• _Challenge_
Put the entries from the first line through the line containing "(525, 655)." into a Markdown table with the columns Row and Line. Number each row and leave out blank lines.

▼

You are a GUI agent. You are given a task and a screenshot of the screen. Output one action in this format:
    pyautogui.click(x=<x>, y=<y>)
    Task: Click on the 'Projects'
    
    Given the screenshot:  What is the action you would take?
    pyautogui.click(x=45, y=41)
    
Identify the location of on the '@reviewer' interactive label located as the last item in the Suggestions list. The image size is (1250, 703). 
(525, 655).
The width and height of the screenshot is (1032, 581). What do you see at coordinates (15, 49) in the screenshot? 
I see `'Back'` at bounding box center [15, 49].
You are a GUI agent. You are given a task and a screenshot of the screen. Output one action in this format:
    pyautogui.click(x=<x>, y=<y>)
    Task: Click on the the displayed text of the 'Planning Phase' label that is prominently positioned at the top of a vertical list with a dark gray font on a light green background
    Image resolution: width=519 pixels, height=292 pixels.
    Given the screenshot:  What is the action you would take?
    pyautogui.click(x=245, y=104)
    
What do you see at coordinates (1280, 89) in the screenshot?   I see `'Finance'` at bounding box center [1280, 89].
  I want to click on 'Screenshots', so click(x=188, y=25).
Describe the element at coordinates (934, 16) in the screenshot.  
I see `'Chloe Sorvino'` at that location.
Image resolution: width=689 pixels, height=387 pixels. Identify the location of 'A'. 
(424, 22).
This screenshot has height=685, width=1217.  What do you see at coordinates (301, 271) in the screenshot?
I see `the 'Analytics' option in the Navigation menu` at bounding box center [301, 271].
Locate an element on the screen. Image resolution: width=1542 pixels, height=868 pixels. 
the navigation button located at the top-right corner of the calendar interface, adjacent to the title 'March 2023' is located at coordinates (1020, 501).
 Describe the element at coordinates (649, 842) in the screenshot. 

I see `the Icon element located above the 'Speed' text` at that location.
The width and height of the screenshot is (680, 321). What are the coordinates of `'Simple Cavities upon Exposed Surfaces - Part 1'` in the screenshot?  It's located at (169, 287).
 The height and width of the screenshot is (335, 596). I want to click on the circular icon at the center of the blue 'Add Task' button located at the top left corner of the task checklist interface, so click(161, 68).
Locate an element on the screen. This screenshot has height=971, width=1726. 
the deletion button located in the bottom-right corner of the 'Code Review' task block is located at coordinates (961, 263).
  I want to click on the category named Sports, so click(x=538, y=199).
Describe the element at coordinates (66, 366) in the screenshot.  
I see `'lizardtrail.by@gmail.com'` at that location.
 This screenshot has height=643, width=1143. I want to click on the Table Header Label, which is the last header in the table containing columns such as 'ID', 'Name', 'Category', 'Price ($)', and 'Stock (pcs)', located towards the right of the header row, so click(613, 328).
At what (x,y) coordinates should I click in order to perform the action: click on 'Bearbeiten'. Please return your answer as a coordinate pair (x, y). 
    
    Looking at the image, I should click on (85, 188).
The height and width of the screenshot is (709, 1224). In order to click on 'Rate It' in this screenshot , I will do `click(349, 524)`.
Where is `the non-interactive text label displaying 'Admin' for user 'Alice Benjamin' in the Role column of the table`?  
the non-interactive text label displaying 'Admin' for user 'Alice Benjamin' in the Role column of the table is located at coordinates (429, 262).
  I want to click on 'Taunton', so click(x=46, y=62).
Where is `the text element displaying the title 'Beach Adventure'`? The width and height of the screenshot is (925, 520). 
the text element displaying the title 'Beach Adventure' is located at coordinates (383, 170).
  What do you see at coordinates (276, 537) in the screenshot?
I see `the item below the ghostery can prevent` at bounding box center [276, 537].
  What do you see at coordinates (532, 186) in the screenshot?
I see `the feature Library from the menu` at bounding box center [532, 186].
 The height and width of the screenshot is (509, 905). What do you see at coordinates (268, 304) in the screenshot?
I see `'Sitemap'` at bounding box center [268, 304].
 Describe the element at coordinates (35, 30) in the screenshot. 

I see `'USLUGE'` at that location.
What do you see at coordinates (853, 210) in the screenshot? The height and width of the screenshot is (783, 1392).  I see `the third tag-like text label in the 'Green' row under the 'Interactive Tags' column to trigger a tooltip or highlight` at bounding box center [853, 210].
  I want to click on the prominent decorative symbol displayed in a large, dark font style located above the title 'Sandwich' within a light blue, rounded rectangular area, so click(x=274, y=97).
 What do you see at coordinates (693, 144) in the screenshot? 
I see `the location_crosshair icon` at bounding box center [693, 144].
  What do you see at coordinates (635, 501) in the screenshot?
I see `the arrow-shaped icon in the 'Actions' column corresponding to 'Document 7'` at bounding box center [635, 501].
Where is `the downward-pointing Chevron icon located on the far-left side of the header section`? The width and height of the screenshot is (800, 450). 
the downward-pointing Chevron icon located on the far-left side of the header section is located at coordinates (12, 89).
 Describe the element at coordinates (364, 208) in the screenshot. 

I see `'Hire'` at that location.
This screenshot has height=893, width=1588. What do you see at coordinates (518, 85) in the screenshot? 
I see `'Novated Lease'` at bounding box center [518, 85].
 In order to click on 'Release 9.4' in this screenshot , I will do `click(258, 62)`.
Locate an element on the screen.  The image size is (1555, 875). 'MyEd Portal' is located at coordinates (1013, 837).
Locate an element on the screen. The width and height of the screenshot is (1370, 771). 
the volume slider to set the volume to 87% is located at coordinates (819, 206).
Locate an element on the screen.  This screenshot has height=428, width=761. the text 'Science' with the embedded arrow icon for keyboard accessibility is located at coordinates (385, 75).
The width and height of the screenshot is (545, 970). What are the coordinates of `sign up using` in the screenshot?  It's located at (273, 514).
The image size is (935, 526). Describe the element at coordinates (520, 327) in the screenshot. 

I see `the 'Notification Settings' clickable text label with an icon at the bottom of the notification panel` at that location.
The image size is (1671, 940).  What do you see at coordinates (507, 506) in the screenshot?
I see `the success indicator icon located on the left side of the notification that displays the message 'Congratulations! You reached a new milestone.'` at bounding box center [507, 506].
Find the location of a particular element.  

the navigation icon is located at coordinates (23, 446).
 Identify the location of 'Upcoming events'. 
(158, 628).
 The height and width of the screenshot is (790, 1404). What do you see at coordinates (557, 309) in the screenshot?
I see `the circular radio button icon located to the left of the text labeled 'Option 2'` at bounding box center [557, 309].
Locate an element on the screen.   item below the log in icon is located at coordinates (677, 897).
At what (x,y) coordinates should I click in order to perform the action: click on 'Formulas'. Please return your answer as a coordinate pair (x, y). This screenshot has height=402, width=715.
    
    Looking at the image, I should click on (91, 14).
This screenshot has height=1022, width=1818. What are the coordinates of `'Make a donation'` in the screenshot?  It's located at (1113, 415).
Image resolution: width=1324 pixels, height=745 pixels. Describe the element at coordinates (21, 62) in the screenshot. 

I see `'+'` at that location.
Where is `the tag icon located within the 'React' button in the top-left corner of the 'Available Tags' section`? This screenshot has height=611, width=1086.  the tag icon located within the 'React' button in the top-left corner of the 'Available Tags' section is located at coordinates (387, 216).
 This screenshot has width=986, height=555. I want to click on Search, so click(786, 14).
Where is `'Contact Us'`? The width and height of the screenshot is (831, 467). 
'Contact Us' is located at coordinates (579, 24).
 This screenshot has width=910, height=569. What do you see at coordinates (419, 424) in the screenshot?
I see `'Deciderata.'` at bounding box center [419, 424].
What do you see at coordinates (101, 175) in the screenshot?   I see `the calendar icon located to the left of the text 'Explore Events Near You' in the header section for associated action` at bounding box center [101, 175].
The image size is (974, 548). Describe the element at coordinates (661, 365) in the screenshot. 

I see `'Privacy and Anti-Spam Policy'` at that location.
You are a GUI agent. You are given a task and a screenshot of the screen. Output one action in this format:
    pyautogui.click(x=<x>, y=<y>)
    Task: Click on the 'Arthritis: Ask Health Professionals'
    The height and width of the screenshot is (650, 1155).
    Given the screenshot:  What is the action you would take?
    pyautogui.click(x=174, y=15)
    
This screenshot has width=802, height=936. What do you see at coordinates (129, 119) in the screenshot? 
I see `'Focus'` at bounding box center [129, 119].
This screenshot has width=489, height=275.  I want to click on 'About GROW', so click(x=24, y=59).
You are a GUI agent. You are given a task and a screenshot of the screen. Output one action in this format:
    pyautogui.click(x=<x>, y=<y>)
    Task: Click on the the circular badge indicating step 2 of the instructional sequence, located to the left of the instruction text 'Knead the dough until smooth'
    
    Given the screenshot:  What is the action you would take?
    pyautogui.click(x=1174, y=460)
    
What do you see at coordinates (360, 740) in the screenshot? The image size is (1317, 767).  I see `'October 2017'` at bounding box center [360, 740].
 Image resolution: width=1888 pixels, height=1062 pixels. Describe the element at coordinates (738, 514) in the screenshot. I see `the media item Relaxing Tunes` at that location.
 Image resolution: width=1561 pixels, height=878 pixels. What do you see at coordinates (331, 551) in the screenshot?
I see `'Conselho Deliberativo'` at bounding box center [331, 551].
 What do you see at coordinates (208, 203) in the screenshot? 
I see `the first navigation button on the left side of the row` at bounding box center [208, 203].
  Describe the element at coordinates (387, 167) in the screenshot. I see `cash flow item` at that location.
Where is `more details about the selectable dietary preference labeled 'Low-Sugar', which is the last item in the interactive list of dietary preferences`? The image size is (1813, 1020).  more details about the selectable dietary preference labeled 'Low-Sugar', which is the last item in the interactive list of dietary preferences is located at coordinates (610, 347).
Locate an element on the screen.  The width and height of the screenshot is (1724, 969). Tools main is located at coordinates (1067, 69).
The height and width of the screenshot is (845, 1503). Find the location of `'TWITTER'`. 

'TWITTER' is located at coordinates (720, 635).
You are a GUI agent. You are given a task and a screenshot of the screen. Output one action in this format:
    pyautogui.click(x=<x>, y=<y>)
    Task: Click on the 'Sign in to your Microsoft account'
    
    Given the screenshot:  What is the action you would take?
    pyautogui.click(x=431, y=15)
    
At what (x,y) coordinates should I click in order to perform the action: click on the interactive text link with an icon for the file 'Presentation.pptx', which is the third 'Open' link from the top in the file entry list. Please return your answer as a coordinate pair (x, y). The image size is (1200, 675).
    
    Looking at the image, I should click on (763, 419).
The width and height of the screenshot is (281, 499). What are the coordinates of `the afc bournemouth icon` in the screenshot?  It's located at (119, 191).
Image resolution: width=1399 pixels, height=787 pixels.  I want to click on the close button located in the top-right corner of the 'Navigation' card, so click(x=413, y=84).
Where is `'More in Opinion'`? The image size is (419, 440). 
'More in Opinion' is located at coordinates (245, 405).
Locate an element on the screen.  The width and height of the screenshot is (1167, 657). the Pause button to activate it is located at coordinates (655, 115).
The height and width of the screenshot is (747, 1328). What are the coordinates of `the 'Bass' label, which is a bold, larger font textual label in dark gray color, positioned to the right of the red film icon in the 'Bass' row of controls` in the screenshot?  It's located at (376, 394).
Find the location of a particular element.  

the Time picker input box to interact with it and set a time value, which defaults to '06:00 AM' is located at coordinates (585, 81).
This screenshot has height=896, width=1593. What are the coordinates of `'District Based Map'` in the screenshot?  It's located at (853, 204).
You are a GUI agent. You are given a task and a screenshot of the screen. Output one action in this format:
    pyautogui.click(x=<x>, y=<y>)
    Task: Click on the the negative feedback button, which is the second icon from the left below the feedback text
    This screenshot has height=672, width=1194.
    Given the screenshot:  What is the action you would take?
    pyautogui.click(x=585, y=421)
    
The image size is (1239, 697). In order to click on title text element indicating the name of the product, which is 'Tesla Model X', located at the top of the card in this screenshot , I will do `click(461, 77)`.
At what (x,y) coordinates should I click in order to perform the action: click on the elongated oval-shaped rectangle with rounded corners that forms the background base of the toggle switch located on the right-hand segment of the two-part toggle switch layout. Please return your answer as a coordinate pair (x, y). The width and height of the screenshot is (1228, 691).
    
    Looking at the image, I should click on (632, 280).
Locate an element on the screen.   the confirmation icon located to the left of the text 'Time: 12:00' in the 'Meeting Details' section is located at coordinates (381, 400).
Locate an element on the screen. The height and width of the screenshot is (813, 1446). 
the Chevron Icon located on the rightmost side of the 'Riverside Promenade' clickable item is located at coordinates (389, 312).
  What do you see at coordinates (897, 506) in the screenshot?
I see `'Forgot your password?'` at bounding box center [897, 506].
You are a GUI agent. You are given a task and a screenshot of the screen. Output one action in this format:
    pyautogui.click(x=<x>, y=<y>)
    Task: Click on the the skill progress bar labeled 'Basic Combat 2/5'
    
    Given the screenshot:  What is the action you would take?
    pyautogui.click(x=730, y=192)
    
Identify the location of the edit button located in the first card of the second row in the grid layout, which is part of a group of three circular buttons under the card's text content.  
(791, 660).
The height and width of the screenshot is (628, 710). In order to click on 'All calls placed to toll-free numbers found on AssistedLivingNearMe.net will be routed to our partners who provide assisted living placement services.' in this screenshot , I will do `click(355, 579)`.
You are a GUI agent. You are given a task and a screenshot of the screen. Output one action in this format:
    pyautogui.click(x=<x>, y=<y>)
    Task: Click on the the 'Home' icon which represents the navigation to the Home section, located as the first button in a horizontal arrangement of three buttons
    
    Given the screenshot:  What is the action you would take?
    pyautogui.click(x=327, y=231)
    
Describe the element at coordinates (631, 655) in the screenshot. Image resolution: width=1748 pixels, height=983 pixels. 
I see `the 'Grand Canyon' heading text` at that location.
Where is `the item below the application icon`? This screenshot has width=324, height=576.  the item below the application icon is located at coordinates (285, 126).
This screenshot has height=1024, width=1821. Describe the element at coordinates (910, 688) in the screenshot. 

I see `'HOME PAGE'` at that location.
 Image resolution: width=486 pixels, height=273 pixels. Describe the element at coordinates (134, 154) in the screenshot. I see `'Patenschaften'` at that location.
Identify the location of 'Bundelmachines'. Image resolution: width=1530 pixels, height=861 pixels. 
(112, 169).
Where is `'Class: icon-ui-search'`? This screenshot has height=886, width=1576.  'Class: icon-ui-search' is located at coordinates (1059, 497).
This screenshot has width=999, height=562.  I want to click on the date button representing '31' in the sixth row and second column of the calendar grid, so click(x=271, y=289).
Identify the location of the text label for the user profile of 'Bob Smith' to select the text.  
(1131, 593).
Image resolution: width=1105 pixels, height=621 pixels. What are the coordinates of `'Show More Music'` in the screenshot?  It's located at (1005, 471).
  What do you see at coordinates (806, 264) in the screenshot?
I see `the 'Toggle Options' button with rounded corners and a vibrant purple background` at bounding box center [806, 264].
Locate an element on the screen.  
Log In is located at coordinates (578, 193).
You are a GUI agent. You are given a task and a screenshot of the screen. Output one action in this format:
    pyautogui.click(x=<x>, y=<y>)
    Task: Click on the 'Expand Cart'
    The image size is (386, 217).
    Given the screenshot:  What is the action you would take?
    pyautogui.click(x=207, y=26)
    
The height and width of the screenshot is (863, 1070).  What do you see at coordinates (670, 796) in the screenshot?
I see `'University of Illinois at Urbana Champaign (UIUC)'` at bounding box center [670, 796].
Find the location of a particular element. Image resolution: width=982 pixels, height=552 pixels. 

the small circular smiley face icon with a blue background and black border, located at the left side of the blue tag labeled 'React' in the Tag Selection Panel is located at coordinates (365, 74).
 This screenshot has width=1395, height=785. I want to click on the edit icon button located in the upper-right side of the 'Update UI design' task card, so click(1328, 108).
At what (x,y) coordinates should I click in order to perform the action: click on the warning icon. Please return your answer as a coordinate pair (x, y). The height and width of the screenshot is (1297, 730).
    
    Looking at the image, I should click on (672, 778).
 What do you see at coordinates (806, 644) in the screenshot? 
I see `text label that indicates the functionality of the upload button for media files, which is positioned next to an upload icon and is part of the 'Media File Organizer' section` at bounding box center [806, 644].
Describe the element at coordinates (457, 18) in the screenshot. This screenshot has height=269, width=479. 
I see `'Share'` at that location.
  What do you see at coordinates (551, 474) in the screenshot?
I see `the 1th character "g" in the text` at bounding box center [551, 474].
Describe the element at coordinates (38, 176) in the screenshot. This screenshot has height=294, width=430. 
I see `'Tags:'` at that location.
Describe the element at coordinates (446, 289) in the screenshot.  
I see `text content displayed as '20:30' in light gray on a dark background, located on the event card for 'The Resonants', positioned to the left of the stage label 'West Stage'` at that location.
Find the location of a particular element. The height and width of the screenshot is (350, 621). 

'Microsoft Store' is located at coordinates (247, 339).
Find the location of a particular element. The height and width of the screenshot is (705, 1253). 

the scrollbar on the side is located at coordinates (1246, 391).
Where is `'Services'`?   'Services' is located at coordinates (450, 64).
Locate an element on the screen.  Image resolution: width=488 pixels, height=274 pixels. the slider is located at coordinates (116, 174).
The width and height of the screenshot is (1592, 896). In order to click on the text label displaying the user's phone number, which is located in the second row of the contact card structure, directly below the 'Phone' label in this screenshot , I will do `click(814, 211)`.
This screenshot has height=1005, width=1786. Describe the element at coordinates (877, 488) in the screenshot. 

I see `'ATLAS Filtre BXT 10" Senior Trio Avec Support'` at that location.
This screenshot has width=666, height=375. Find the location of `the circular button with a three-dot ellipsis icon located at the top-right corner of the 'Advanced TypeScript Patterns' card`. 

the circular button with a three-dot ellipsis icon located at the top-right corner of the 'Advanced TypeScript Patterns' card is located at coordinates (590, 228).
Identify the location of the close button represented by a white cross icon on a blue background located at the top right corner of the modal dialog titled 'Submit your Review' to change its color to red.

▲

• _Solution to this problem_
| Row | Line |
|---|---|
| 1 | You are a GUI agent. You are given a task and a screenshot of the screen. Output one action in this format: |
| 2 |     pyautogui.click(x=<x>, y=<y>) |
| 3 |     Task: Click on the 'Projects' |
| 4 |     Given the screenshot:  What is the action you would take? |
| 5 |     pyautogui.click(x=45, y=41) |
| 6 | Identify the location of on the '@reviewer' interactive label located as the last item in the Suggestions list. The image size is (1250, 703).  |
| 7 | (525, 655). |